Antonio Valentin invidia il collega Sivori che, arrivato in una Juventus organizzata, vince subito lo scudetto. L’Inter si classifica nona e staccatissima, i tifosi sono in subbuglio, ma risparmiamo il giovane argentino, che ha segnato sedici gol e regalato i pochi lampi di luce della stagione.
L’anno seguente l’Inter cambia manico, arriva Beppe Bigogno, gentiluomo e tecnico raffinato. L’ambiente è in agitazione perché l’ennesima rivoluzione morattiana ha tagliato definitivamente i ponti col passato, cedendo due mostri sacri come Giorgio Ghezzi, il portiere kamikaze, e Benito Lorenzi, l’attaccante al veleno. A placare l’ambiente ci pensa Angelillo.
Oltre ad accarezzare splendidamente il pallone, a regalare numeri d’alta scuola, realizza con regolarità incredibile. Trentatré gol in trentatré partite, gol tutti splendidi, perché Antonio Valentin non è un ariete, è un goleador di fantasia e di tocco; ha potenza, ma rispetta sempre i canoni della tecnica platense. Grazie a lui l’Inter è terza. Ad appena ventidue anni, Angelillo appare la garanzia di un futuro migliore. Per lui stravede Moratti: è stato forse il suo primo acquisto pienamente azzeccato.
Ma ecco che la storia si colora di rosa. Solo, triste, Antonio Valentin trova consolazione nelle grazie di una cantante-ballerina, Ilya Lopez, nome esotico, ma italianissima. Il calciatore e la pin-up, che ghiotto piattino per una critica bacchettona! Angelillo segna soltanto undici gol, e indovinate come viene spiegata la flessione.
Il quarto anno è quello fatale. Stagione ‘60-‘61, all’Inter arriva il ciclone Herrera. Che non tollera altri idoli all’infuori di sé e sulla vicenda Lopez costruisce la sua trama. Angelillo è ingombrante, e poi il mago fortissimamente vuole Luis Suárez, l’architetto del Barcellona. Suárez costa un occhio della testa, solo la cessione di Angelillo può convincere Moratti all’investimento.
Così il mago «distrugge» scientificamente l’argentino: molte esclusioni, quindici partite appena. Antonio Valentin non è un combattente, è solo un fuoriclasse. Malgrado tutto segna otto gol, più di mezzo a gara, ma la sua sorte è segnata: finisce alla Roma, dove giocherà molte stagioni a ottimo livello, ma senza più il gusto del gol, modificando la propria posizione, perché la tecnica gli consente di diventare un interno di raffinata impostazione.

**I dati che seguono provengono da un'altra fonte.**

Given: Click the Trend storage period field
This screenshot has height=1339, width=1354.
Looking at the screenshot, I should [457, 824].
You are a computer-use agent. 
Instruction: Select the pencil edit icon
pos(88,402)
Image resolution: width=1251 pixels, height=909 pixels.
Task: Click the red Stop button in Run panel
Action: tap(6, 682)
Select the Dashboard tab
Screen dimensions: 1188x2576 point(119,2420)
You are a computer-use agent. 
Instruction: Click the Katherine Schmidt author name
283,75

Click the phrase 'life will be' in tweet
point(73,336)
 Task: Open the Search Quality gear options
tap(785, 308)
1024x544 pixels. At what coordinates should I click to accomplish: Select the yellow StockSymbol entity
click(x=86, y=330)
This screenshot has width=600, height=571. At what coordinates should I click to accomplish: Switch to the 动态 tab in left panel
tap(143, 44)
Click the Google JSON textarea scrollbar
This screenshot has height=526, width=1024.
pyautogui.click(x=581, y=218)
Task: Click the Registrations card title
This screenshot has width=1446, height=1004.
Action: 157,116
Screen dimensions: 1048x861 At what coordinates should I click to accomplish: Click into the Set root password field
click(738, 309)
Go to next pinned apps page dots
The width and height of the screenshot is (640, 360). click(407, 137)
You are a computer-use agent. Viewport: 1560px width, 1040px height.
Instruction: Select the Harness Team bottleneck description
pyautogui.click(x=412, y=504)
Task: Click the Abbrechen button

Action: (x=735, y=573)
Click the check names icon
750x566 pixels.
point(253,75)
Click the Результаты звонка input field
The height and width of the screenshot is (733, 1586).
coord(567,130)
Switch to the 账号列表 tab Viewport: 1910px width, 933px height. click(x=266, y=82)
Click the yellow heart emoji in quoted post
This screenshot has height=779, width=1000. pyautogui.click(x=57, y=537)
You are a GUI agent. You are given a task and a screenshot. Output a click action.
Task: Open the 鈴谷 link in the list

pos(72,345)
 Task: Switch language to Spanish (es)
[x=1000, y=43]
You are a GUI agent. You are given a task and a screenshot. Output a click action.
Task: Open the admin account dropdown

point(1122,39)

Angelillo, il più grande bomber del dopoguerra per i numeri, non arriva a cento gol, si ferma a novantotto. Ha ballato due stagioni appena, l’astio per Herrera, il suo carnefice sportivo, non lo abbandonerà mai. Sin quando ha potuto galoppare in libertà verso la porta avversaria, è stato un centravanti formidabile, per la proprietà dei suoi fondamentali tecnici uniti alla precisione e alla potenza delle sue conclusioni, di piede e di testa. Completo come Van Basten, se proprio volete un parallelo. Vittima del moralismo e di un carattere non proprio leonino, si è fermato troppo presto. Ma nessuno ha ancora battuto il suo record.